- **STATED TASK**:
Output the items as a Markdown table with the columns Row and Line, beginning with the line containing "Click the class" and continuing through the line containing "point(196,280)". Number the rows and omit any blank lines.

- **Records in a dataset**:
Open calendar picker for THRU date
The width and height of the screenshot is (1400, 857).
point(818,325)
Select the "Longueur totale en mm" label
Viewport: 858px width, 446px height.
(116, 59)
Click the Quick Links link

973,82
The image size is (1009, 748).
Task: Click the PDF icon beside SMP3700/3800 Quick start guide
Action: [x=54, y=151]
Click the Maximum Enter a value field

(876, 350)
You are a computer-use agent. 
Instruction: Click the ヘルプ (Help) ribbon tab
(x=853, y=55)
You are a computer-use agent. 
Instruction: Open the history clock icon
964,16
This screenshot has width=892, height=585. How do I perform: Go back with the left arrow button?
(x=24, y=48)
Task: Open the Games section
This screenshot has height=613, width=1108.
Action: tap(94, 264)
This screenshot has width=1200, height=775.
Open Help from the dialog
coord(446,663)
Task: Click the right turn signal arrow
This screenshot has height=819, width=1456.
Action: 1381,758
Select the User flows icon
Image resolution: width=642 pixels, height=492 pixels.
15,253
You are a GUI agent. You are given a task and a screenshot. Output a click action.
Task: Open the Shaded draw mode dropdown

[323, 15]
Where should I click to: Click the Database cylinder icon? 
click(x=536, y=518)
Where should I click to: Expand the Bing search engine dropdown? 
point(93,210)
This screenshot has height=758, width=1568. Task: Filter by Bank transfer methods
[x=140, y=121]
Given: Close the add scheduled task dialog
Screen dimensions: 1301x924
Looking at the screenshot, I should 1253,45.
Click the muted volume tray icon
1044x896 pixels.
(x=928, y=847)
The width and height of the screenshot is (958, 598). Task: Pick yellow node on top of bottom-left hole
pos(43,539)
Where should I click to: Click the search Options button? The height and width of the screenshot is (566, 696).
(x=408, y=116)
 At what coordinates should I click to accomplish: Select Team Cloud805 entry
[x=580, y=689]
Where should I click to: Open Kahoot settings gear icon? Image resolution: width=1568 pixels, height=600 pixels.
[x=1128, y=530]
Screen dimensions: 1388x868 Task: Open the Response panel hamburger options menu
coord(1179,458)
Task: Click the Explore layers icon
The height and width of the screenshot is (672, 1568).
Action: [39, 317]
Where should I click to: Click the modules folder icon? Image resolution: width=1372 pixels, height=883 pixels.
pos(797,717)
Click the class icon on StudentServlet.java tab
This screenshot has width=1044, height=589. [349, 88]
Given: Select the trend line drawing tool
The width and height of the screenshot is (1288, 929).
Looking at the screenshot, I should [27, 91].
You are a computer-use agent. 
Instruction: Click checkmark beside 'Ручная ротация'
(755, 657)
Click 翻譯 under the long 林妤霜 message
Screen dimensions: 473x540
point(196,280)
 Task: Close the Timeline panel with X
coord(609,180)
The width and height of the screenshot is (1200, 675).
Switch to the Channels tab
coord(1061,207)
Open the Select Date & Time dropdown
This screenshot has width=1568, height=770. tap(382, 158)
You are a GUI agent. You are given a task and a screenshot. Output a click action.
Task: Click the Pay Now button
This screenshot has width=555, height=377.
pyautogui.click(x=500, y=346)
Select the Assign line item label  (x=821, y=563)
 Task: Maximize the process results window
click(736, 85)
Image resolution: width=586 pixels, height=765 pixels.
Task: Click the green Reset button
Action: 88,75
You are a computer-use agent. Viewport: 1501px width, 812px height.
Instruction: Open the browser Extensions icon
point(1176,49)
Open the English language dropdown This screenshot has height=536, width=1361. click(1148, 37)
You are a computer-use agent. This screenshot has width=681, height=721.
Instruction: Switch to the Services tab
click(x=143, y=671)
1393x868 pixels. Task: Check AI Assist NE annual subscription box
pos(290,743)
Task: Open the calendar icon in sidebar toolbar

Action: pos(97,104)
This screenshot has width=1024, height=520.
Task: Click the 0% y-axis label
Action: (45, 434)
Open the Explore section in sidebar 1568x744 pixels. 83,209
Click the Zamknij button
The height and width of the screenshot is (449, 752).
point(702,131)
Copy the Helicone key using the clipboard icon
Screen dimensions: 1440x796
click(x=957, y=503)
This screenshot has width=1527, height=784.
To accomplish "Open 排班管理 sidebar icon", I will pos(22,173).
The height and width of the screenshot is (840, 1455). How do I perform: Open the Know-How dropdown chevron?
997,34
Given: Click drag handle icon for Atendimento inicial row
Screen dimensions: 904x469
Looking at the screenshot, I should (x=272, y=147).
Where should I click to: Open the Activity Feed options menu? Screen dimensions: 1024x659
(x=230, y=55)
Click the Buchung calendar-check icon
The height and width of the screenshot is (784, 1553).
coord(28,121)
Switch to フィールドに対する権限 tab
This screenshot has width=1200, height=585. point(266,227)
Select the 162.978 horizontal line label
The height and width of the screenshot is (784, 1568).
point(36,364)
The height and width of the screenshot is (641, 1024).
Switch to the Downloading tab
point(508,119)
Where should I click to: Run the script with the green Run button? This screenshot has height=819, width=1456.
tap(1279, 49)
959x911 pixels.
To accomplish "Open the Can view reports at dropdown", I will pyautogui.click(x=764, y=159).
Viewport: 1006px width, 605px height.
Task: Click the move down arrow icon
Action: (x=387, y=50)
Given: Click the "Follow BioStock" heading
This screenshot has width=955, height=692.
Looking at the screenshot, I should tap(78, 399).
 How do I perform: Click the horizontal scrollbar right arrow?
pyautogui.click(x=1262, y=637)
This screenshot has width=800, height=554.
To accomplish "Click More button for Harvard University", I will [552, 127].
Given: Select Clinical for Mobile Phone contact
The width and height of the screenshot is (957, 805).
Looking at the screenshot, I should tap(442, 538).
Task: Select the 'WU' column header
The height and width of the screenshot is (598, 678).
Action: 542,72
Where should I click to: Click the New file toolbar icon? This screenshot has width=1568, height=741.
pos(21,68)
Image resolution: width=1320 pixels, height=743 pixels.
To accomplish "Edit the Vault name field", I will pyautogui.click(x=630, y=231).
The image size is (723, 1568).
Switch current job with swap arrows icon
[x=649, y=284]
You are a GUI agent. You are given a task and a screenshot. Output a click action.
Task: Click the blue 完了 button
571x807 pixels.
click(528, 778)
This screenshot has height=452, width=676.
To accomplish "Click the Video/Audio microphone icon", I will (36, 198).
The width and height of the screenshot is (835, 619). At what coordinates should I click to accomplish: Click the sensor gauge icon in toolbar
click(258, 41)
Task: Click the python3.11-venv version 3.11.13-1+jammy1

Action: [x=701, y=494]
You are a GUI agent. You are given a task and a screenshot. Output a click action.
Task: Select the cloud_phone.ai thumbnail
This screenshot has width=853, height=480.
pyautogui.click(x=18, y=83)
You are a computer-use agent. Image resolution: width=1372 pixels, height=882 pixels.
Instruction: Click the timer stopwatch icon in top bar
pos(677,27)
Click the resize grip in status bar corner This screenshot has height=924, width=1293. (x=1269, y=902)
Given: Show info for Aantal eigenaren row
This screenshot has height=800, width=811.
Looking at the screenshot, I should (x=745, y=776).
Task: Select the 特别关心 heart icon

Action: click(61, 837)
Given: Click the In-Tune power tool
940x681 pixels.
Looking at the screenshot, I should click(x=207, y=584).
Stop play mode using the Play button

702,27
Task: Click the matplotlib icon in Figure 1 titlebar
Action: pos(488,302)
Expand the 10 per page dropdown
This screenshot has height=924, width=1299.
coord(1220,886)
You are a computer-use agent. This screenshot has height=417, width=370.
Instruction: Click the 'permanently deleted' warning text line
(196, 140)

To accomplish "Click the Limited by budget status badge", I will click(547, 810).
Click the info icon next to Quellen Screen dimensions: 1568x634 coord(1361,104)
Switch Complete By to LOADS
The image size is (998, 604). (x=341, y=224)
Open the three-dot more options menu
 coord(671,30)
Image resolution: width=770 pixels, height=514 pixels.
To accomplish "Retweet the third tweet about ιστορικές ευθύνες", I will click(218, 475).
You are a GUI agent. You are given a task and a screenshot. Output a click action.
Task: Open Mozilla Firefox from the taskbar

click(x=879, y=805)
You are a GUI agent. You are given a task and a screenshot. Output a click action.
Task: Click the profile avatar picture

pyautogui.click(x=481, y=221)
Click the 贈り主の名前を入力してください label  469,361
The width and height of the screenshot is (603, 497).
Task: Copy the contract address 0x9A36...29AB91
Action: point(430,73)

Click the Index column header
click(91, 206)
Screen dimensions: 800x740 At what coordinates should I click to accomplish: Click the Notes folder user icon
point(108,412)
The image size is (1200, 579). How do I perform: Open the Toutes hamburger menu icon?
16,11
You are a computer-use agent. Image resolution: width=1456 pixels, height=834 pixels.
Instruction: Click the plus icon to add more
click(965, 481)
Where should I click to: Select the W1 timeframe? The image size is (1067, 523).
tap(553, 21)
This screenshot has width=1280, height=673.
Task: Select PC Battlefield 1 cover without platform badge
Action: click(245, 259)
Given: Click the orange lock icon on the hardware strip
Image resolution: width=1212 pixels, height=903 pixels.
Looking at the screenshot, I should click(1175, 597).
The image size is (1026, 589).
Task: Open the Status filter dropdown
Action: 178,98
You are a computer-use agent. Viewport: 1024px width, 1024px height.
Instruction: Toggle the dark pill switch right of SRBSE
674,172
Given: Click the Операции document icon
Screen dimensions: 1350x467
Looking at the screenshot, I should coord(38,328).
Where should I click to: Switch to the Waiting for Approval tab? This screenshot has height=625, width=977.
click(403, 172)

- **ANSWER IN FULL**:
| Row | Line |
|---|---|
| 1 | Click the class icon on StudentServlet.java tab |
| 2 | This screenshot has width=1044, height=589. [349, 88] |
| 3 | Given: Select the trend line drawing tool |
| 4 | The width and height of the screenshot is (1288, 929). |
| 5 | Looking at the screenshot, I should [27, 91]. |
| 6 | You are a computer-use agent.  |
| 7 | Instruction: Click checkmark beside 'Ручная ротация' |
| 8 | (755, 657) |
| 9 | Click 翻譯 under the long 林妤霜 message |
| 10 | Screen dimensions: 473x540 |
| 11 | point(196,280) |